The lines from the one containing "Given: Expand the edit pencil dropdown" to the end of the entries, both included, are what you need to transcribe exactly, without pictures and without anything else.

(Working data Opens)

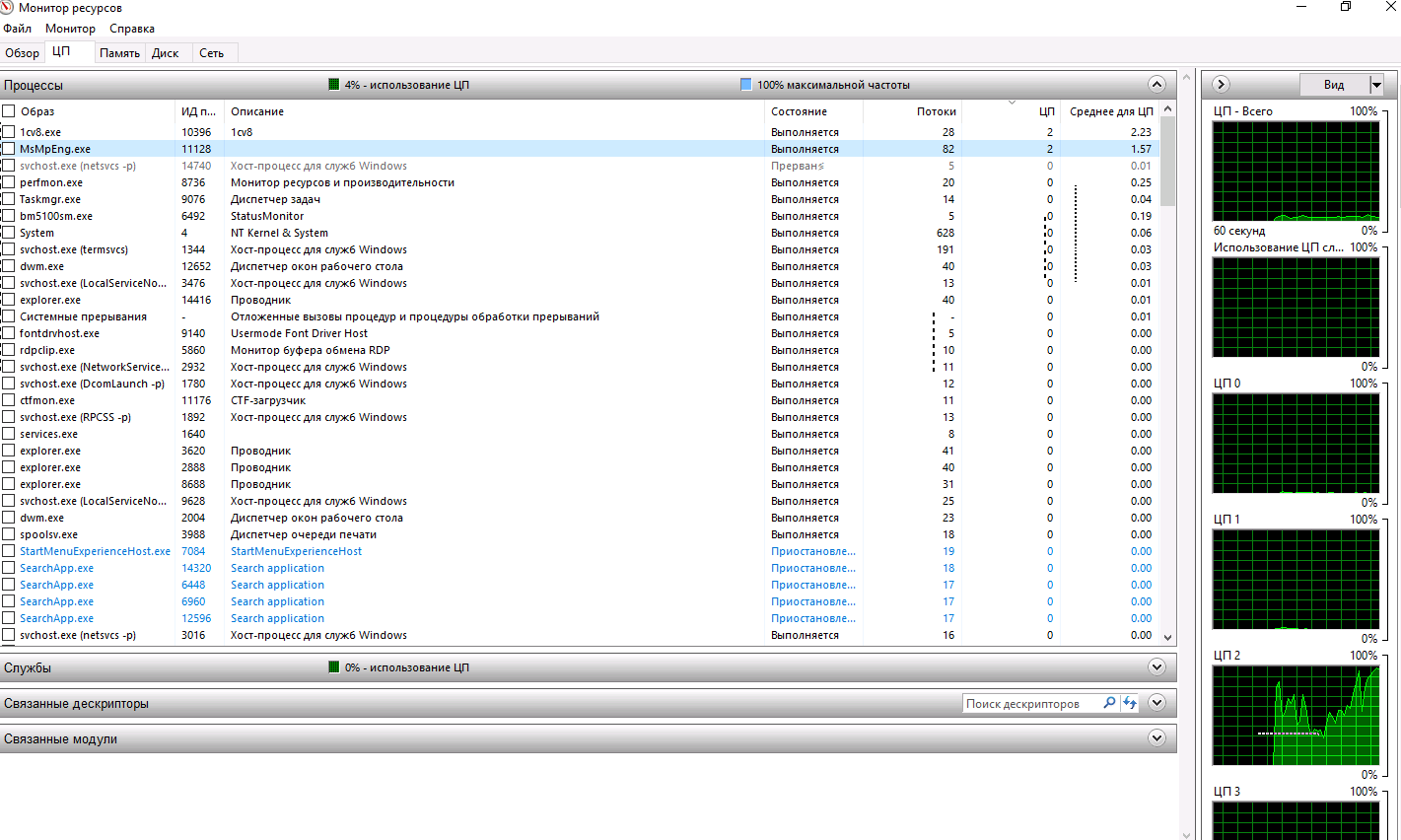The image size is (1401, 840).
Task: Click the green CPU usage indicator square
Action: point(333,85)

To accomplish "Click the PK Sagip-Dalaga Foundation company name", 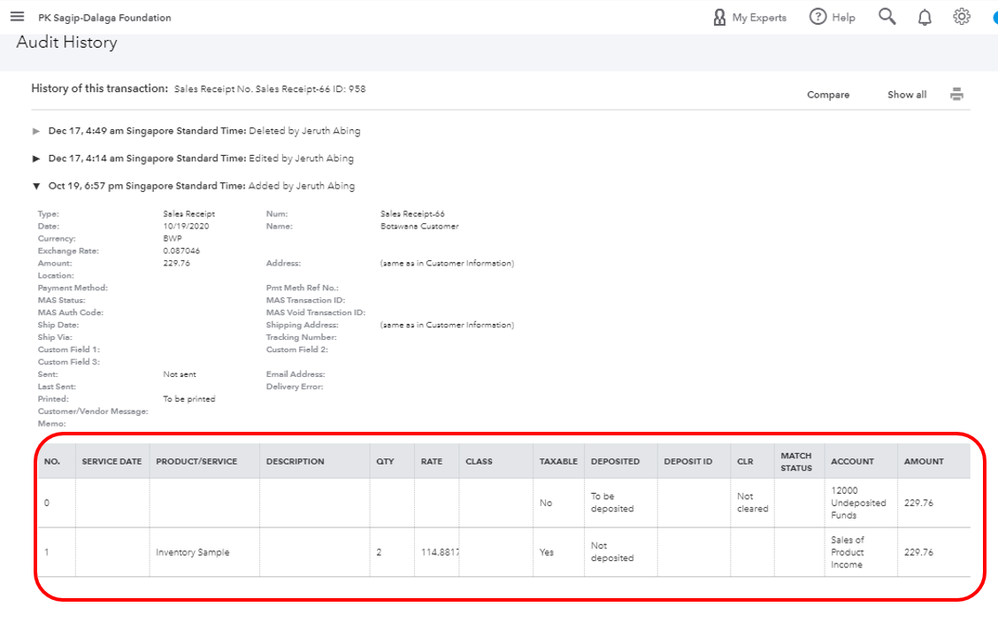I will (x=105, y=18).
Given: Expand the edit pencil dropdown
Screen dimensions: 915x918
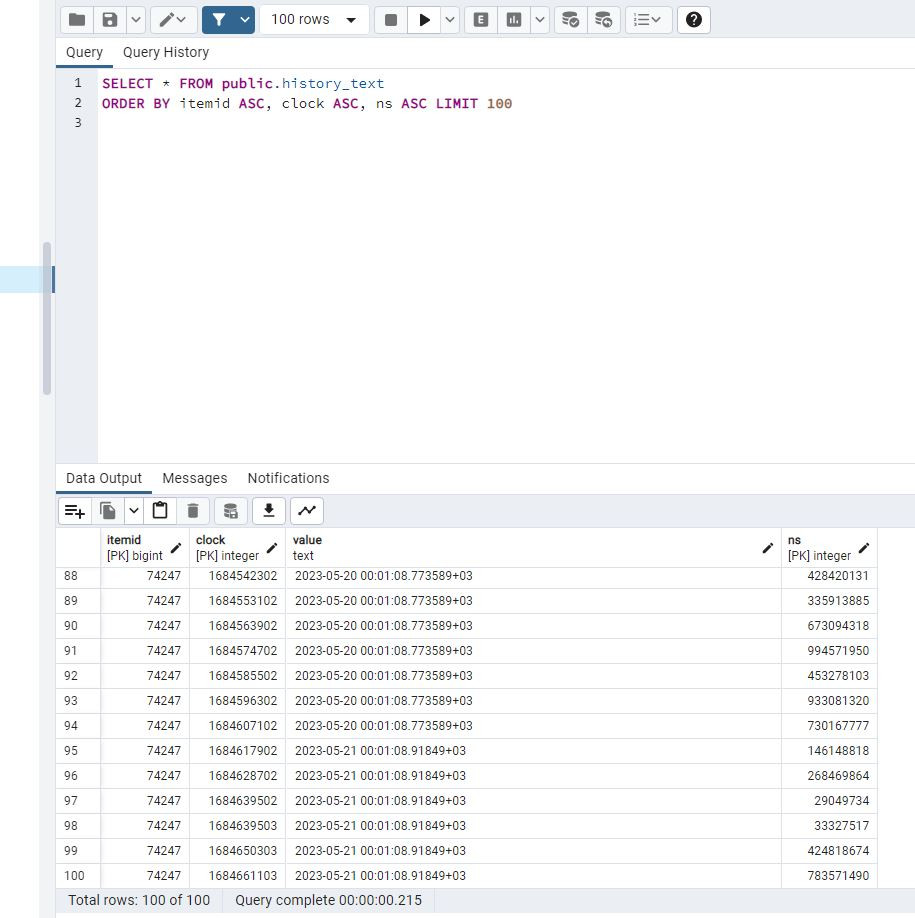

(Working data Closes)

▶ **Output for this exercise**
Given: Expand the edit pencil dropdown
Screen dimensions: 915x918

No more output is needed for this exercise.